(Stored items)
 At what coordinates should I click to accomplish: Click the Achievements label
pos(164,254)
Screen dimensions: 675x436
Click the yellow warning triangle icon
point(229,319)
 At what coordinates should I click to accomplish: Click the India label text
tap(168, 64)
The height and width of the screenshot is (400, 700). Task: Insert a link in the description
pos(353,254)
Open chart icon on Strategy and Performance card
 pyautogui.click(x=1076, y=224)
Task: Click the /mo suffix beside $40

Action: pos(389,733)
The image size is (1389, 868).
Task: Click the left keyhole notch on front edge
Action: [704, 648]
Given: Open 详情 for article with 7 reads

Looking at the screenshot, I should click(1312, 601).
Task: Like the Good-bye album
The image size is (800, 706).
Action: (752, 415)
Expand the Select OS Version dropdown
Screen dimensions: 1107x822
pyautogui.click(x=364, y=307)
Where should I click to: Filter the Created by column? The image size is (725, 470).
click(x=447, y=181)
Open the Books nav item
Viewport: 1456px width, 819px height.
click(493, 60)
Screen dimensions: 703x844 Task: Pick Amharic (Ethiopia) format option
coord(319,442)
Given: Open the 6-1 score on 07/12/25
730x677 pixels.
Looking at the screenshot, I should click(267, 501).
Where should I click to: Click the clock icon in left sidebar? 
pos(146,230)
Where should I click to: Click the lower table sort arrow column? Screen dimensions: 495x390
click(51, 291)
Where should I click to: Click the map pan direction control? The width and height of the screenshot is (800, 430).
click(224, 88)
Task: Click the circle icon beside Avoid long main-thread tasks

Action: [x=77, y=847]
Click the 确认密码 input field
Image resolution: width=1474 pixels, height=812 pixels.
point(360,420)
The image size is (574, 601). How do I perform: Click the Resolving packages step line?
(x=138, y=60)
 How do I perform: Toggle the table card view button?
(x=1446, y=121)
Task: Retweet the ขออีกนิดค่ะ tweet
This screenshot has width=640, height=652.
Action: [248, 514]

**WORK INSTRUCTIONS:** Would you please repeat all the entries exactly as written?

**REPLY:**
 At what coordinates should I click to accomplish: Click the Achievements label
pos(164,254)
Screen dimensions: 675x436
Click the yellow warning triangle icon
point(229,319)
 At what coordinates should I click to accomplish: Click the India label text
tap(168, 64)
The height and width of the screenshot is (400, 700). Task: Insert a link in the description
pos(353,254)
Open chart icon on Strategy and Performance card
 pyautogui.click(x=1076, y=224)
Task: Click the /mo suffix beside $40

Action: pos(389,733)
The image size is (1389, 868).
Task: Click the left keyhole notch on front edge
Action: [704, 648]
Given: Open 详情 for article with 7 reads

Looking at the screenshot, I should click(1312, 601).
Task: Like the Good-bye album
The image size is (800, 706).
Action: (752, 415)
Expand the Select OS Version dropdown
Screen dimensions: 1107x822
pyautogui.click(x=364, y=307)
Where should I click to: Filter the Created by column? The image size is (725, 470).
click(x=447, y=181)
Open the Books nav item
Viewport: 1456px width, 819px height.
click(493, 60)
Screen dimensions: 703x844 Task: Pick Amharic (Ethiopia) format option
coord(319,442)
Given: Open the 6-1 score on 07/12/25
730x677 pixels.
Looking at the screenshot, I should click(267, 501).
Where should I click to: Click the clock icon in left sidebar? 
pos(146,230)
Where should I click to: Click the lower table sort arrow column? Screen dimensions: 495x390
click(51, 291)
Where should I click to: Click the map pan direction control? The width and height of the screenshot is (800, 430).
click(224, 88)
Task: Click the circle icon beside Avoid long main-thread tasks

Action: [x=77, y=847]
Click the 确认密码 input field
Image resolution: width=1474 pixels, height=812 pixels.
point(360,420)
The image size is (574, 601). How do I perform: Click the Resolving packages step line?
(x=138, y=60)
 How do I perform: Toggle the table card view button?
(x=1446, y=121)
Task: Retweet the ขออีกนิดค่ะ tweet
This screenshot has width=640, height=652.
Action: [248, 514]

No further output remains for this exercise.